La Feria y el comercio

José María Sánchez Cañabate · Almería

 240814

Sí, amigos, estamos de Feria. Empezó el sábado, con el pregón de un Francisco que no acabó tan bien la jornada, puesto que su equipo, nuestro equipo, la UD Almería, perdía en el último minuto dos puntos que había tenido amarrados todo el partido; continuó horas más tarde con la inauguración del recinto ferial, siguió ayer domingo con la apertura de la Feria del Mediodía y poco a poco han ido activándose todos los componentes habituales de nuestras fiestas patronales, las de la capital, las de toda la provincia, las de la Virgen del Mar.

Se ha hablado mucho sobre esta Feria y, la verdad, la gran mayoría de las opiniones son partidistas: quienes están del lado del gobierno municipal dicen que es una Feria fantástica, novedosa pero al mismo tiempo que rescata tradiciones, alegre, para todos y muy cuidada; quienes están en contra, hablan de más de lo mismo, de poca originalidad, de tintes sevillanos y de falta de ideas. En fin, nada que no se esperara.

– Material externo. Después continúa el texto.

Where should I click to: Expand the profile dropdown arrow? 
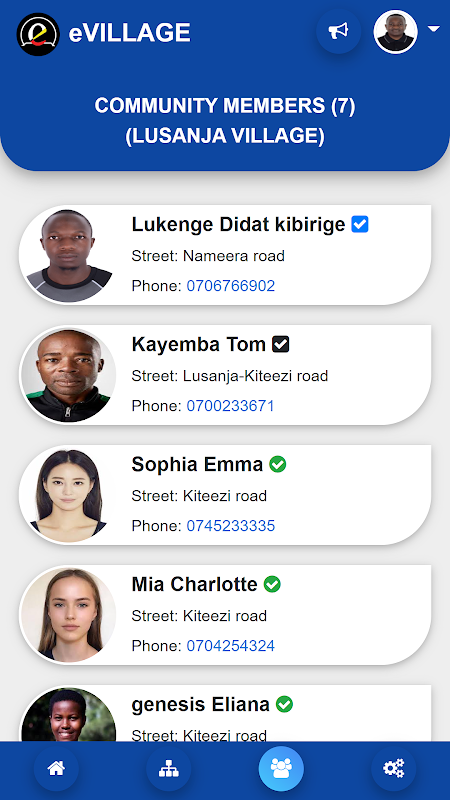[x=434, y=29]
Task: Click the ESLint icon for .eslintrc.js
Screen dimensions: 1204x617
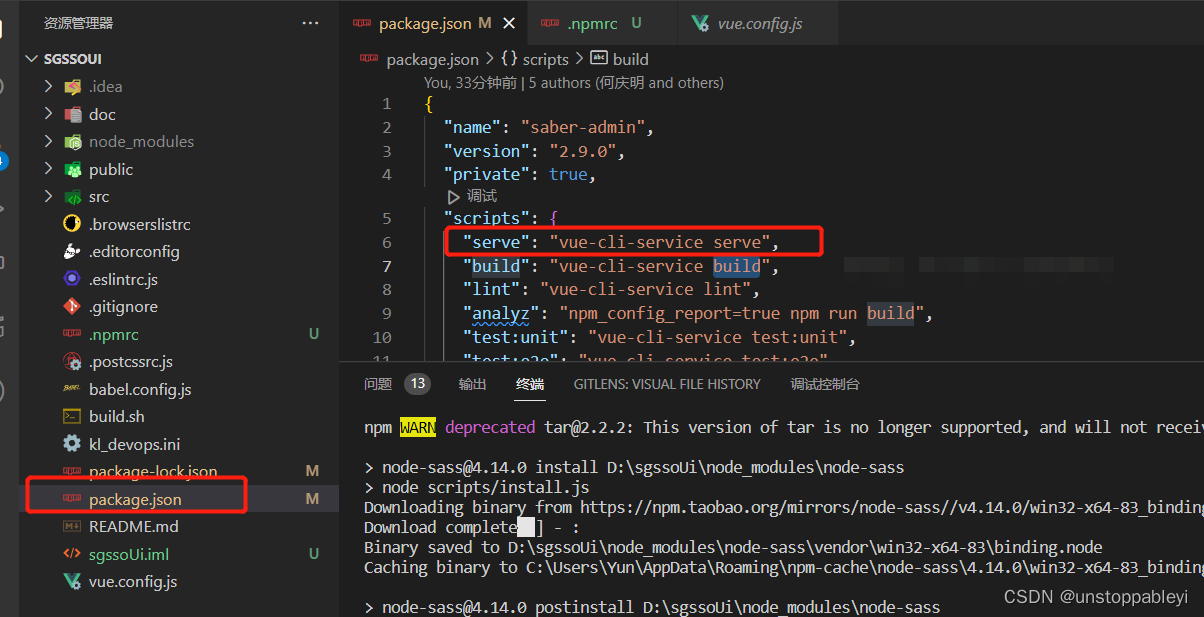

Ya la pasada semana hablamos de Feria, pero queremos dar alguna pincelada más, entre otras cosas porque, en estos días, la actualidad parece tomarse vacaciones en Almería y todo de lo que se puede hablar gira en torno a la fiesta, que tampoco está mal, una semana al año.

Pero nuestra reflexión de hoy apunta a la oportunidad que suponen estas fiestas para impulsar nuestra economía. Y nosotros, como medio declaradamente liberal que somos, no vemos mejor forma de impulsar la economía que potenciando a las empresas. En este caso hablamos del comercio local, que lo está pasando no mal, sino rematadamente mal. Todos los días vemos negocios que cierran, locales que llevan meses y años sin lograr un traspaso, escaparates vacíos y tiendas y bares aún más vacíos, desesperados preguntándose cuándo acabará esto.

La Feria de Almería es una magnífica ocasión para potenciar las ventas, el movimiento de dinero, al fin y al cabo, la economía. Por eso, no estaría mal que éste y todos los Ayuntamientos imprimiesen a su filosofía ante las fiestas algo más de atención a los negocios, una permisividad especial en asuntos como los horarios de cierre, los volúmenes de las músicas, los tipos de ofertas permitidas, la actividad que desarrollan o las ocupaciones de la vía pública.

Hay a quien le parece que abrir la mano con todo esto es perder el control de la fiesta; a nosotros nos parece que cerrarla es dejar que pase la semana en la que muchos comercios pueden medio arreglar un año nefasto que, por desgracia, viene detrás de otro mucho peor y de muchos malos encadenados.